Más floja es la danesa Teddy Bear, de Madds Matthiesen, aunque no le faltan algunas virtudes. Cuenta la historia de un hombre de 38 años que se dedica al culturismo y que continúa viviendo con una madre posesiva, chantajista e insoportable que lo tiene dominado. Harto de sus fracasos amorosos, viaja hasta Tailandia para conocer a una mujer que le quiera. La película es conmovedora y uno simpatiza con ese "osito de peluche" con muchos músculos y mucho corazón. Te identificas con su soledad y con su tristeza por su dificultad para encontrar a su media naranja. Sin embargo, acaba siendo demasiado precaria y esquemática. El romance con la tailandesa es demasiado precipitado y está demasiado forzado y la debilidad del protagonista frente a su madre a veces resulta poco creíble. No es, ni mucho menos, una mala película y tiene corazón.



Capítulo aparte merece la película israelí Epilogue dirigida por Amir Manor. El filme narra los últimos días de una pareja de ancianos pioneros de ese Estado sionista de los kibutz muy influido por las ideas de izquierdas de la mayoría de judíos de la época. Cuenta el desencanto de esos ancianos que creyeron en un país basado en la solidaridad y el patriotismo y su conversión en el reino del capitalismo salvaje y la falta de compasión. Es una película correcta y un tanto sensiblera que busca la empatía inmediata del espectador utilizando de forma un tanto artera la compasión automática que nos producen los ancianos. A la puerta del Jovellanos un grupo de manifestantes exigía que se censurara la película por el simple hecho de ser israelí. En pleno conflicto en Gaza es comprensible que los ánimos estén exacerbados, pero criminalizar a todos los ciudadanos de ese país y romper los lazos culturales es el camino para la división y la ignorancia.

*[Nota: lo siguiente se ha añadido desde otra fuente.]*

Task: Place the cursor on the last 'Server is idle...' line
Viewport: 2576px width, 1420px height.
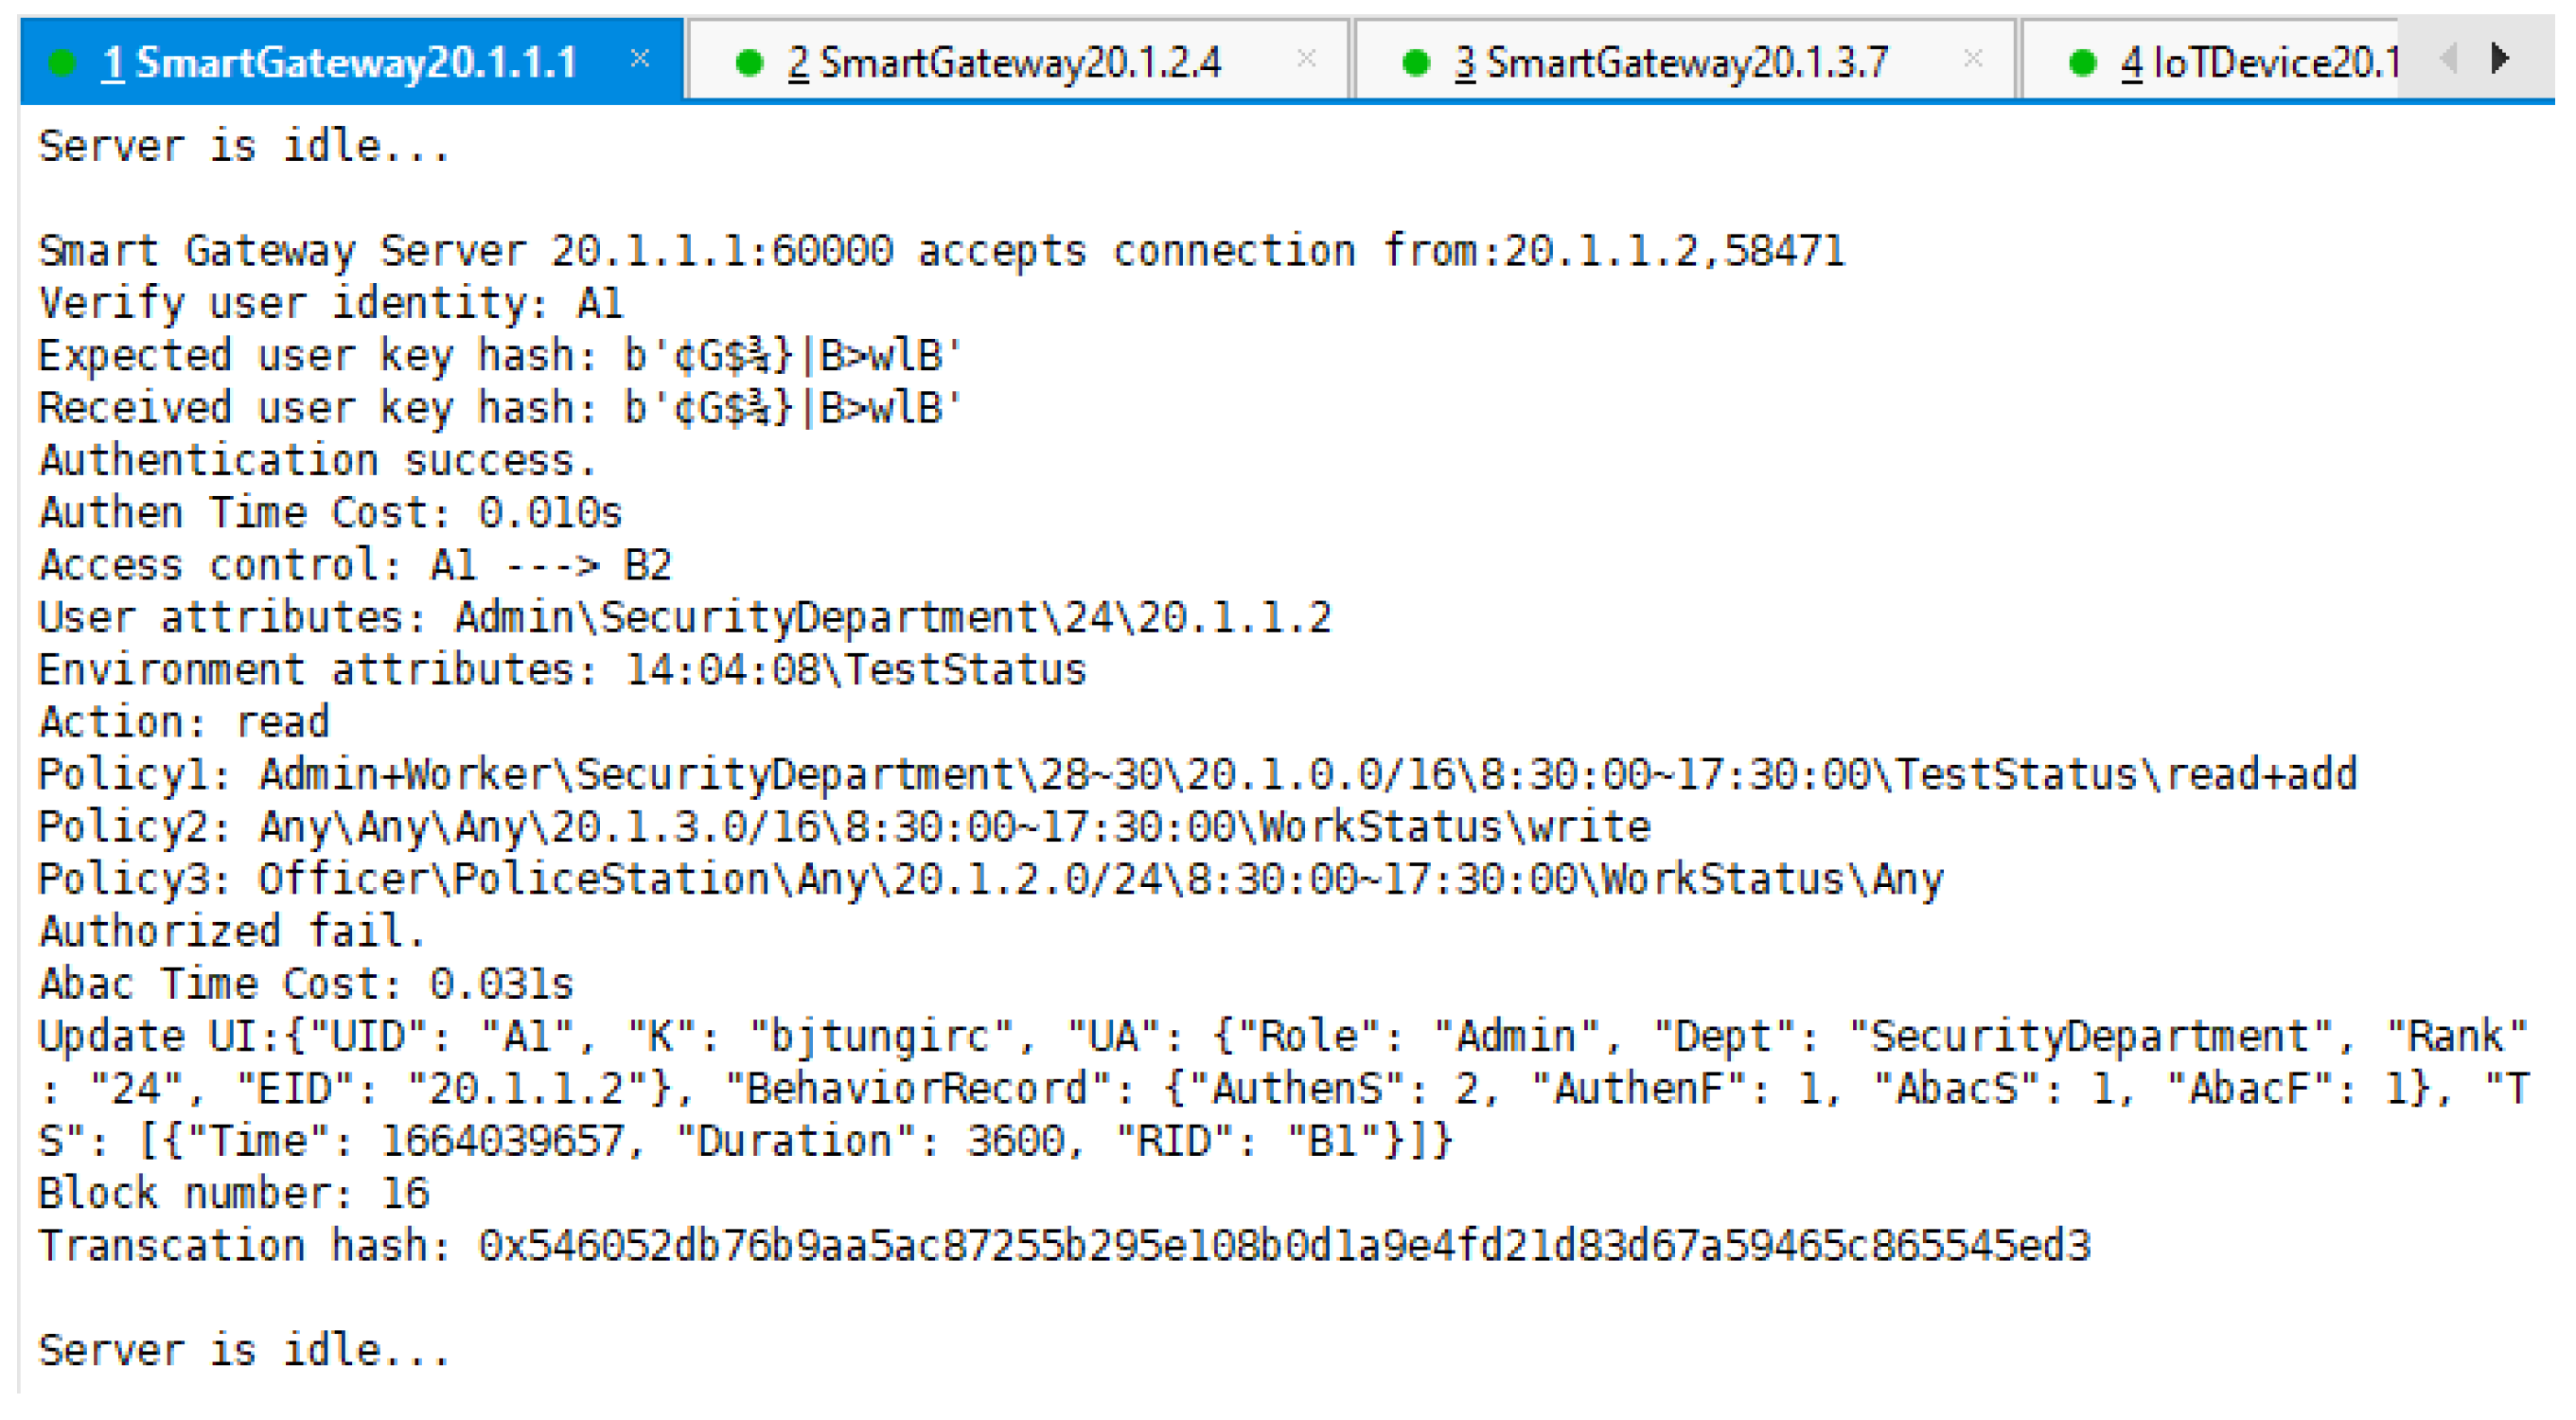Action: pos(244,1350)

Gimme the Loot, de Adam Leon, se proyectó avalada por su triunfo en el festival South By Southwest de Austin. Un crítico se pregunta en un periódico ¿qué es eso? y es probablemente el festival indie más importante del mundo y ha sido el epicentro de un movimiento tan importante como el mumblecore, claro precedente de la explosión de cine low cost en nuestro país. La película, precaria de medios, se titula como una popular canción del sensacional Notorious B.I.G. para contarnos la historia de dos jóvenes negros del Bronx inmersos en una guerra de grafitis. Haciendo santo y seña de una estética cien por cien hip hopera, la película tiene ritmo, tiene gracia y aunque se le vean algunas costuras convence por su energía y su fuerza. A ver si se distribuye en España.